Aim of the exercise:
Format the material from the line with "Screen dimensions: 1010x766" through the line with "coord(990,8)", both included, as a Markdown table with the columns Row and Text, one line per row and blank lines left out.
▶
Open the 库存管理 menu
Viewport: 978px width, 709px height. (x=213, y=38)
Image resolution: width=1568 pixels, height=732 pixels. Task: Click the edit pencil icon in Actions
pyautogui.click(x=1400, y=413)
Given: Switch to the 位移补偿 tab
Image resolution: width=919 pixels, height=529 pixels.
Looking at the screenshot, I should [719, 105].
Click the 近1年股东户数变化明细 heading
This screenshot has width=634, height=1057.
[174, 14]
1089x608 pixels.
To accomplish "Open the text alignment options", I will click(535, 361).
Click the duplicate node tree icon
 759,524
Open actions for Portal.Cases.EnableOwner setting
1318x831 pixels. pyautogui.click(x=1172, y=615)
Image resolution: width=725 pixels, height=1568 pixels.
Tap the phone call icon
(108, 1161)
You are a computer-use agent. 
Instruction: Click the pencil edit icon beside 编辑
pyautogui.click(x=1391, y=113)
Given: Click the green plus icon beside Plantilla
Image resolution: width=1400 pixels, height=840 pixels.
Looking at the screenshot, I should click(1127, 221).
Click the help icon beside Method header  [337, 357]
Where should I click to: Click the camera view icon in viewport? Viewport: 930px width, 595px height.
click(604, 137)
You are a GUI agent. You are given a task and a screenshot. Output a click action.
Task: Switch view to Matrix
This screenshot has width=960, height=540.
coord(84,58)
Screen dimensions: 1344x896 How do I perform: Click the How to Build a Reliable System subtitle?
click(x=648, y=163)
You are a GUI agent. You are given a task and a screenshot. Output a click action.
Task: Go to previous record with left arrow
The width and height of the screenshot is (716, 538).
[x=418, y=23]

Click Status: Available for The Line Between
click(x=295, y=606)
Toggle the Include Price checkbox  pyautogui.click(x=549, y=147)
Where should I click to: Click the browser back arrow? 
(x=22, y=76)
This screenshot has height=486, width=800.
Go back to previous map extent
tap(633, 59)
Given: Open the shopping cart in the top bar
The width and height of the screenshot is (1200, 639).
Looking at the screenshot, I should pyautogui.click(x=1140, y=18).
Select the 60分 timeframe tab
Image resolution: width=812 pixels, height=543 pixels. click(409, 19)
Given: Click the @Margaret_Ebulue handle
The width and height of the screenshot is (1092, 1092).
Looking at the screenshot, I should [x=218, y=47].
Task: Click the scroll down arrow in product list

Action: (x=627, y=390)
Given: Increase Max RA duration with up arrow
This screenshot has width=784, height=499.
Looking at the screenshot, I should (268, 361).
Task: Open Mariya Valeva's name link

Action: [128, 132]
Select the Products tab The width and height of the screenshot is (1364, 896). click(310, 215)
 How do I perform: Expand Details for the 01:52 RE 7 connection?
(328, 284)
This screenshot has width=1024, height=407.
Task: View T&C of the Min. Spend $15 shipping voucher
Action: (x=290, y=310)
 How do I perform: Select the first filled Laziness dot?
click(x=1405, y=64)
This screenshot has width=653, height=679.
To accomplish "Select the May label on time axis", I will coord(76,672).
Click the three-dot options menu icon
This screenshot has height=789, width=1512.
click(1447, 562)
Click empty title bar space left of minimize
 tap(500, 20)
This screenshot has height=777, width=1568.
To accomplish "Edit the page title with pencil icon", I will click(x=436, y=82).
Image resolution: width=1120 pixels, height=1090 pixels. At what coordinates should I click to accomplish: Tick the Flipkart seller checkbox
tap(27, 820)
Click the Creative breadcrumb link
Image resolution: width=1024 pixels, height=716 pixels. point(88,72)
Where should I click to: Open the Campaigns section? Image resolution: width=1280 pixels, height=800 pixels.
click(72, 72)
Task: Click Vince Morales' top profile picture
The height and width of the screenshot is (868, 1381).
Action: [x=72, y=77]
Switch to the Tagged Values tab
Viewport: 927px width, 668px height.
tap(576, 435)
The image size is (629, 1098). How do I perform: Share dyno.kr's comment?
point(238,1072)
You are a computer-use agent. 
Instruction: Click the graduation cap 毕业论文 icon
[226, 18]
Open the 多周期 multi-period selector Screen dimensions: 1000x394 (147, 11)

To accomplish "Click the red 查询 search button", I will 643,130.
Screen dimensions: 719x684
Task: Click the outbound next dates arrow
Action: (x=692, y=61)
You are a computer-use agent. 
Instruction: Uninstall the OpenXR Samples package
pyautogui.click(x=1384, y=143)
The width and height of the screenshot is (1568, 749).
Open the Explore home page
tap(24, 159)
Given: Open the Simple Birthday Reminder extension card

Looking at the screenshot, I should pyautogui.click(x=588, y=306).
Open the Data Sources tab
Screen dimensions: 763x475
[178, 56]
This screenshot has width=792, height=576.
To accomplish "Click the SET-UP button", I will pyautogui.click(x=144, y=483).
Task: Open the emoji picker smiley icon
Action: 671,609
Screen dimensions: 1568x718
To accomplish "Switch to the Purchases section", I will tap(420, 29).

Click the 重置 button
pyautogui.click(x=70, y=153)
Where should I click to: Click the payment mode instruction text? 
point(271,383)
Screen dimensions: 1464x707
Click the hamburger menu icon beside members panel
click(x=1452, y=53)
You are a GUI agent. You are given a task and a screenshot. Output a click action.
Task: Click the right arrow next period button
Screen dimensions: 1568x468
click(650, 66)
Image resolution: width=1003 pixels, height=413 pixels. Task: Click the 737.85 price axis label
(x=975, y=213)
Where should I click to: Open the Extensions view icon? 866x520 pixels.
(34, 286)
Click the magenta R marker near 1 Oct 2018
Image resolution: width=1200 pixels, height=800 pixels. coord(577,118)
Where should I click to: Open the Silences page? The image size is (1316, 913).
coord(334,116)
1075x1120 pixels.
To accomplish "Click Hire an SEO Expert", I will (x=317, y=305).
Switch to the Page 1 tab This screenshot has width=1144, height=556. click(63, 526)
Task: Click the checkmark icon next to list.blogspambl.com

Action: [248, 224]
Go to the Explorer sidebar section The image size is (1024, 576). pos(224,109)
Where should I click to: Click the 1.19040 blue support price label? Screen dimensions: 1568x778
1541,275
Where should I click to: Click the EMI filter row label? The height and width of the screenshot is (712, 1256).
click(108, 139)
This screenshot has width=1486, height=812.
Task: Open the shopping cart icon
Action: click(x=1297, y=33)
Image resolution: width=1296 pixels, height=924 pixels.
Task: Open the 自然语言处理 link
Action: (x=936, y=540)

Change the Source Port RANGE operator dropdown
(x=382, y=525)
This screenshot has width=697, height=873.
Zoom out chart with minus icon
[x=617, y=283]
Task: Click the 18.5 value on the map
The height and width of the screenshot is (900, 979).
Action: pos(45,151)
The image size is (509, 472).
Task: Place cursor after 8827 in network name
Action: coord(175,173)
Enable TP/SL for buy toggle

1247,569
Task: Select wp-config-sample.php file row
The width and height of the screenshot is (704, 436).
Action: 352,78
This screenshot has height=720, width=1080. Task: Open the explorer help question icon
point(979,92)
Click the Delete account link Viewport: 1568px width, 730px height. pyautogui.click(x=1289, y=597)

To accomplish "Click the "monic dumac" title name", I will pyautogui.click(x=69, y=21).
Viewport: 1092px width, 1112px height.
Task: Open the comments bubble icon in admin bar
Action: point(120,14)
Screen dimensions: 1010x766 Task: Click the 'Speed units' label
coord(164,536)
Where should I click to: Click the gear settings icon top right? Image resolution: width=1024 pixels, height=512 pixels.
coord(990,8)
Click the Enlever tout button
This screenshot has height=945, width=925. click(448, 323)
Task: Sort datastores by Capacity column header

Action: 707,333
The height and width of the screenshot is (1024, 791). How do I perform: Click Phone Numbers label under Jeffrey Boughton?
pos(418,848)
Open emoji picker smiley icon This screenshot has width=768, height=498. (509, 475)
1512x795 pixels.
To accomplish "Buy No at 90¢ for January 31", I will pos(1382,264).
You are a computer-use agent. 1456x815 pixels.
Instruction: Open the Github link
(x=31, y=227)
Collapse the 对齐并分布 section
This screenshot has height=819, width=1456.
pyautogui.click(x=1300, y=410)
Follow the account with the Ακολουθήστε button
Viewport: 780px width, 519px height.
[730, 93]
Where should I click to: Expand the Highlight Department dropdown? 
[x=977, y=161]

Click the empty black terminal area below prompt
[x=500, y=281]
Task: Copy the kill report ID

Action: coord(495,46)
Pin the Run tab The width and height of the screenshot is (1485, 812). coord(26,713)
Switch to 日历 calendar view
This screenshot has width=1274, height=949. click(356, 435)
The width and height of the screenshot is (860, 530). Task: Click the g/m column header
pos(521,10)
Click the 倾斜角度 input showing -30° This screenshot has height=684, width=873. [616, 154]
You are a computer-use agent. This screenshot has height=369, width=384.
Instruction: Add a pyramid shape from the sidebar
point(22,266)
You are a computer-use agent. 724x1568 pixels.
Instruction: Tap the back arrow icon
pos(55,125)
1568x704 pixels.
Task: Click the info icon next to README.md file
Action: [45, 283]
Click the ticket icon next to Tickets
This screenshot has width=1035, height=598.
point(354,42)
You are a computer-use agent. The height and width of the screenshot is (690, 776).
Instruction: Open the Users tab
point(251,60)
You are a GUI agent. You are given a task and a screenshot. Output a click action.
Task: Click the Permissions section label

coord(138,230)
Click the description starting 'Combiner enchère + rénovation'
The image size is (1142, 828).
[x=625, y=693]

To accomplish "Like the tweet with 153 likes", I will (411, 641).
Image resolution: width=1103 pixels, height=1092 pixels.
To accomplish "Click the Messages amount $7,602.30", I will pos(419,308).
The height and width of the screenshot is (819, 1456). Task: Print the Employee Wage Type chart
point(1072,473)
◀
Full output:
| Row | Text |
|---|---|
| 1 | Screen dimensions: 1010x766 Task: Click the 'Speed units' label |
| 2 | coord(164,536) |
| 3 | Where should I click to: Click the gear settings icon top right? Image resolution: width=1024 pixels, height=512 pixels. |
| 4 | coord(990,8) |